A partir de uma análise filológica e, mais especificamente, etimológica, Nietzsche nos mostra outros caminhos para um conhecimento mais sério desse tema. Parte da seguinte questão: "que significam exatamente, do ponto de vista etimológico, as designações para "bom" cunhadas pelas diversas línguas? Descobri então que todas elas remetem à mesma transformação conceitual - que, em toda parte, "nobre", "aristocrático", no sentido social, é o conceito básico a partir do qual necessariamente se desenvolveu "bom", no sentido de "espiritualmente nobre", "aristocrático", de "espiritualmente bem-nascido", "espiritualmente privilegiado": um desenvolvimento que sempre corre paralelo àquele outro que faz "plebeu" , "comum", "baixo" transmutar-se finalmente em "ruim" (Nietzsche, 1998, p.21).

Vemos aqui que o surgimento do "bom" não está ligado ao esquecimento da utilidade, ou mecanização por repetição do útil-conveniente, não! Chamamos a atenção para o fato de que, etimologicamente, "bom" surge de "nobre", "aristocrático", marcando claramente aqueles que são "espiritualmente bem nascidos", "espiritualmente privilegiados". Ele não é esquecido nem reiterado, mas sim, criado para marcar uma diferença, para marcar um privilégio. Pergunta: o que essa marcação de privilégios - característica da estirpe nobre - tem a ver com a utilidade para a qual a ação é direcionada?
· · · ·
_Sua tarefa_. Prossiga o trecho acima sobre a origem etimológica de "bom" em Nietzsche, começando logo após a última frase. Os registros que vêm a seguir são um material à parte, sem relação com o trecho acima.
· · · ·
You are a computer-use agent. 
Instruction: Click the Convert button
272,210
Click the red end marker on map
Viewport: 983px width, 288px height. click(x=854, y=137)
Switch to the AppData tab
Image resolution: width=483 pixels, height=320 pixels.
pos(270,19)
· · · ·
_Resultado final_.
Nietzsche vai mostrando, ao longo dessa primeira dissertação, a ligação etimológica das palavras "bom, nobre", que significam também alguém que é, que tem realidade, que é real, verdadeiro. Já as palavras "mau, feio", como tímido, covarde, homem comum, pele escura, plebeu (Nietzsche, 1998, p.22).

"Acredito poder interpretar o latim bonus como `o guerreiro', desde que esteja certo ao derivar bonus de um mais antigo duonus (compare-se belum = duelum = duen-lum, no qual me parece conservado o duonus). Bonus, portanto, como homem da disputa, da dissensão (duo), como o guerreiro: percebe-se o que, na Roma antiga, constituía a "bondade" de um homem" (Nietzsche, 1998, p.23).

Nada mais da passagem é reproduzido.